Methods: Ambulatory beat-to-beat BP was recorded using a portable device for multiple 24-hour time periods before, during and after 6-months of spaceflight in 12 astronauts [4 women, age 48±5 (SD) yrs]. BP variability in the time domain was calculated as the standard deviation. Systolic BP distribution was characterized by skewness and kurtosis.
Results: In contrast to previous studies which employed the use of tilt tables or stand tests, no astronaut experienced orthostatic intolerance/hypotension during ADLs before or after spaceflight. Twenty-four-hour systolic BP decreased in space (120±10 pre- vs. 106±9 mmHg inflight; P<0.01), but it returned to normal upon landing (122±13 mmHg). Diastolic BP was unchanged during and following spaceflight. Systolic and diastolic BP variability remained the same before, during and after spaceflight (both P>0.05). The skewness of systolic BP increased in space (0.74±0.51 vs. 1.43±1.00; P=0.001), indicating that signal fluctuations became asymmetrical; however, it returned to pre-flight levels after landing (0.51±0.42).
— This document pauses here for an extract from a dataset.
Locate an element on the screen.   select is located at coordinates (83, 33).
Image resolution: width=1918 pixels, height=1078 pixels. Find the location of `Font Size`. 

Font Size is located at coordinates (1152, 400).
The kurtosis increased in space (5.01±7.67 vs. 11.10±11.79; P=0.010), suggesting that fluctuations concentrated around the mean with a narrow distribution, however, it also returned to pre-flight levels (2.21±2.56) after return to earth.
Conclusions: Given current countermeasures including exercise training in-flight and volume resuscitation on return, no astronauts experienced orthostatic hypotension or intolerance during “routine” (for landing day) activities in the initial 24 hours after landing following 6 months in space. Prolonged exposure to spaceflight had little impact on systolic BP variability and its distribution, though the latter showed a transient change in space (accompanied by mild relative hypotension) all of which returned to preflight values after return to earth.